══ Excerpted passage ══
A guide’s job is about far more than just hunting. It’s about reading people and navigating real-life challenges, like fear and adrenaline. Photo Credit: Kevin Wilson
It happens more than you might think. I’m talking about clients who book a bear hunt but are deathly afraid of bears. Don’t get me wrong – I’m not talking about a healthy respect for and awareness of the risks associated with bear hunting. Indeed, that’s rational and wise. I’m referring to an often-paralyzing fear so strong that it’s literally debilitating.
When professional outfitters book guests of this nature and guides are faced with handling them in the field, they’re confronted with a unique set of challenges. It doesn’t happen often, but from time to time we’ll entertain a hunter who refuses to sit alone in a blind or on stand, instead insisting that the guide accompany them. Others simply refuse to stay at the bait site until dark. Understanding this, I’m a firm believer that a skilled guide is a people-person and problem solver first, and a knowledgeable hunter second.
═══
** Given problem 1 **
In the entries, rewrite the lines from the one with "You are a GUI" up to and including the one with "[x=696, y=328]", changing "Scorecard" to "Dashboard" and leaving everything else as it is.
** Given problem 2 **
Continue the passage on guiding bear hunters who fear bears from the point where it stops.
══ Provided records ══
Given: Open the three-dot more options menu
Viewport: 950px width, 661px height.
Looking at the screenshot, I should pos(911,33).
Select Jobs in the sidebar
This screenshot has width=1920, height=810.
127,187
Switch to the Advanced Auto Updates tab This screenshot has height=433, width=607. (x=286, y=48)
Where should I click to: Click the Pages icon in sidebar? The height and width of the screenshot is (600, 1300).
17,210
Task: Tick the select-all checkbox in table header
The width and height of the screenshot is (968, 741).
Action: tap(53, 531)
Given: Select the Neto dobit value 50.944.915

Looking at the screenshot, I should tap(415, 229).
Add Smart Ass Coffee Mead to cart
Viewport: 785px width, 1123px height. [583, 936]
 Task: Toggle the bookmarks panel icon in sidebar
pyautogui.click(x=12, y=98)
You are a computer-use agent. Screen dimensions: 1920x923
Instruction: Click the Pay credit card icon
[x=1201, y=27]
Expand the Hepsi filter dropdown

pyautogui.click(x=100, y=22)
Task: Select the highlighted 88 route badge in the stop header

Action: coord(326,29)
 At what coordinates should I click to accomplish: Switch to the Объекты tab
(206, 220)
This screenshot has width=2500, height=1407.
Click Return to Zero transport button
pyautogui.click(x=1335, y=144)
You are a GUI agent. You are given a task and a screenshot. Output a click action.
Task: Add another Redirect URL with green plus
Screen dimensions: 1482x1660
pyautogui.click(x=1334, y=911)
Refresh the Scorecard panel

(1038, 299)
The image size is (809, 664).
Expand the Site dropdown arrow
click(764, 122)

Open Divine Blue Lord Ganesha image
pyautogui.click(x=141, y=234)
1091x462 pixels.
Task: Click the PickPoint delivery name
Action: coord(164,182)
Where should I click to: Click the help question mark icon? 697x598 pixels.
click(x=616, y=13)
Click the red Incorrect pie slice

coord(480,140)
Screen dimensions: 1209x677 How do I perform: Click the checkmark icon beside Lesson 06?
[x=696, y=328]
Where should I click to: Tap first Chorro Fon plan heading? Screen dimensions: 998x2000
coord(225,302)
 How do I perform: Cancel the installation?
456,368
═══
** Output 1 **
You are a GUI agent. You are given a task and a screenshot. Output a click action.
Task: Add another Redirect URL with green plus
Screen dimensions: 1482x1660
pyautogui.click(x=1334, y=911)
Refresh the Dashboard panel

(1038, 299)
The image size is (809, 664).
Expand the Site dropdown arrow
click(764, 122)

Open Divine Blue Lord Ganesha image
pyautogui.click(x=141, y=234)
1091x462 pixels.
Task: Click the PickPoint delivery name
Action: coord(164,182)
Where should I click to: Click the help question mark icon? 697x598 pixels.
click(x=616, y=13)
Click the red Incorrect pie slice

coord(480,140)
Screen dimensions: 1209x677 How do I perform: Click the checkmark icon beside Lesson 06?
[x=696, y=328]

** Output 2 **
I once hosted a fellow from Texas. To protect his true identity, we’ll call him Dave. His party of four were like any of our groups that come to enjoy a baited spring black-bear hunt. Fun-loving, laid back, and generally experienced hunters, we got acquainted during the two-hour drive from the airport to our remote wall tent camp. It wasn’t until after dark as the guys settled in to socialize around the fire that I noticed Dave keeping to himself. He was quiet and also appeared to have difficulty breathing. I asked him if he was OK, and he said he was. I watched a while longer from a distance and then finally asked one of Dave’s friends if this was normal for him. I have to admit: I wasn’t prepared for the response. Without missing a beat his friend replied, “oh, he’s just afraid of bears. I’m pretty sure he’s having an anxiety attack.”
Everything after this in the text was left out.